On March 3, another two-ship mission put two different helicopter crews into another harrowing rescue situation.

"At the time, we weren't really thinking about anything other than executing the mission," said Turner, the flight commander on the second mission. "All the training we do every day kicked in, and we did our job."

The March 3 mission began with a rescue call that ended shortly after takeoff when the helicopter crews were notified that the retraction site was under intense fire. They were redirected to an alternate refueling and re-arming point and put on a 30-minute alert posture.

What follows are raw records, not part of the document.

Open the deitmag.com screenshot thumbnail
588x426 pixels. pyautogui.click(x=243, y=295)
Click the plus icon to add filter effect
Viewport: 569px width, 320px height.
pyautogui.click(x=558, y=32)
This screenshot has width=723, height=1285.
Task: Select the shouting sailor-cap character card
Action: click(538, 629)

Fourteen hours later the crews were notified they needed to navigate through enemy-controlled mountainous terrain in low-illumination skies.

Gecko 11 located the landing zone, which was under mortar attack, and directed Gecko 12 in. After loading all the injured, both helicopters departed to a forward refueling area with less than nine minutes of fuel remaining.

The crews saved three lives that night, according to officials.

The bigger picture of the battle and the overall war is not lost on any of those honored by the recognition.

"We weren't the real heroes out there," said Darin, the pararescue team leader on the evening of March 3. "The real heroes were the guys (who) didn't make it home." (Courtesy of Air Combat Command News Service)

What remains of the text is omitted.